▶ ACTIVITY: Each line of the data below holding the word "circle" must be copied.

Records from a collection
_ _ _

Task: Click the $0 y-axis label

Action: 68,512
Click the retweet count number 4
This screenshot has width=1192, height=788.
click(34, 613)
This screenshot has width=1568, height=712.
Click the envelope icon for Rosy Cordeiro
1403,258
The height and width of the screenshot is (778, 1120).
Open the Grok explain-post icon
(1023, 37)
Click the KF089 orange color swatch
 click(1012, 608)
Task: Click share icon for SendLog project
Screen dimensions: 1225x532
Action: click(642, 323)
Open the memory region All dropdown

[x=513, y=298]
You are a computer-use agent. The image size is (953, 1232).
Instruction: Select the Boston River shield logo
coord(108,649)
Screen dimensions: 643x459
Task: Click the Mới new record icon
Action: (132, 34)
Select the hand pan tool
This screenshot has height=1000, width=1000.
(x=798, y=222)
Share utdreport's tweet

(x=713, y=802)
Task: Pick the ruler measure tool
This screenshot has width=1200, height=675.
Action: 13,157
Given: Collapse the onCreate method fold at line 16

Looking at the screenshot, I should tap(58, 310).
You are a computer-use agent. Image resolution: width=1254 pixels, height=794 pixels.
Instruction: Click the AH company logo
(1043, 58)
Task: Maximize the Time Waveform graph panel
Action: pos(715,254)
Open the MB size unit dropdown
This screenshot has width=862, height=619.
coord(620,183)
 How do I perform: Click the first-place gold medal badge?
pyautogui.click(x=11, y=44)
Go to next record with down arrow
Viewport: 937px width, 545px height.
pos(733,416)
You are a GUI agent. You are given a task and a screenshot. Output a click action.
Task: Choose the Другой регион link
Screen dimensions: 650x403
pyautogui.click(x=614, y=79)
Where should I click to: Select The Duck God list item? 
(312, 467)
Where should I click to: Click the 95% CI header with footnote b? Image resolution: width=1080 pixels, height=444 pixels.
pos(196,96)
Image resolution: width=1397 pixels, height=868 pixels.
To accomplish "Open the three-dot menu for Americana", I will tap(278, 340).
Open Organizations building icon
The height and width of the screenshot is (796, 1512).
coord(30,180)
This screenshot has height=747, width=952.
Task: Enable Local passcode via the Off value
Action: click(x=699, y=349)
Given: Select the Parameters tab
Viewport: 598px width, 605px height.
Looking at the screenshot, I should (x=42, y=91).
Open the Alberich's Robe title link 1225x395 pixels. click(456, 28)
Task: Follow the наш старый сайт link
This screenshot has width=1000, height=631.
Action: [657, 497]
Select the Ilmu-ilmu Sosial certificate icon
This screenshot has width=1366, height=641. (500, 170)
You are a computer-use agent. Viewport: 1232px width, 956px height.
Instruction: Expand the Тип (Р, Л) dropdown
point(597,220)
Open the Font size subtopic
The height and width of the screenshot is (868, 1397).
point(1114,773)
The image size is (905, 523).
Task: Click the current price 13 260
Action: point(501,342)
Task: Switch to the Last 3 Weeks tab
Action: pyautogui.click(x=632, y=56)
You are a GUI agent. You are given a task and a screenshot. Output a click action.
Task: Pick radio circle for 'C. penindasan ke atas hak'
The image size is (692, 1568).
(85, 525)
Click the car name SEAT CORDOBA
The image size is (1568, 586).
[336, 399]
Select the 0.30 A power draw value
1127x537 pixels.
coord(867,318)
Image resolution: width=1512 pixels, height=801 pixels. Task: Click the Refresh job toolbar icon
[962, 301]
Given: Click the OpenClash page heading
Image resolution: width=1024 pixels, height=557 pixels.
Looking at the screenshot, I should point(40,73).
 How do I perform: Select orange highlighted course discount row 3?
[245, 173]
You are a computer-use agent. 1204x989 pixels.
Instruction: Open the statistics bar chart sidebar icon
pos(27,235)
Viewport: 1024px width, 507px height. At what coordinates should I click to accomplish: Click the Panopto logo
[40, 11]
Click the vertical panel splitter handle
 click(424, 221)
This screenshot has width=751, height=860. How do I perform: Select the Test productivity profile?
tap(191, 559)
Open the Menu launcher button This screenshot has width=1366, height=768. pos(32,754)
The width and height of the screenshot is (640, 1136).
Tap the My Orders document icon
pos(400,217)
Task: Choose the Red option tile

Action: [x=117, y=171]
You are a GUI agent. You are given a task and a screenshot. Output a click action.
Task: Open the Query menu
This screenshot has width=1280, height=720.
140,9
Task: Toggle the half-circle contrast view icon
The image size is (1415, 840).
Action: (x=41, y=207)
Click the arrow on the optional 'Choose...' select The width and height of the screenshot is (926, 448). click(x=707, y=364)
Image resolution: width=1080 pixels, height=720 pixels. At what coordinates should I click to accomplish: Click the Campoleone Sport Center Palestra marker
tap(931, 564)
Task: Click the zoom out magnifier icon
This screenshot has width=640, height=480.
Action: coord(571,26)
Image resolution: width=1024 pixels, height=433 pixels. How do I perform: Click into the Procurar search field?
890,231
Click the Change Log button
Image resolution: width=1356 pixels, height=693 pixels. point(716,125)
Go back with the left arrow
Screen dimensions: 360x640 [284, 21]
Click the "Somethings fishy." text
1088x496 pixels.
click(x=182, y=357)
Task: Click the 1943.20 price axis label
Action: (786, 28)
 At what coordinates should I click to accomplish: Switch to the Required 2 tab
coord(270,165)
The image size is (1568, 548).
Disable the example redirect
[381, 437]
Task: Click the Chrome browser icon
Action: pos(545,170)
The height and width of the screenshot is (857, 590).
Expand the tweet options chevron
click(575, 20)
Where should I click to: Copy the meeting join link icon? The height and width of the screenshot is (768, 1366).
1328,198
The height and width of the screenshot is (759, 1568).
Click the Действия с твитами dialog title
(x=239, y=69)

_ _ _

▶ ANSWER FOR THIS EXERCISE:
Task: Pick radio circle for 'C. penindasan ke atas hak'
Task: Toggle the half-circle contrast view icon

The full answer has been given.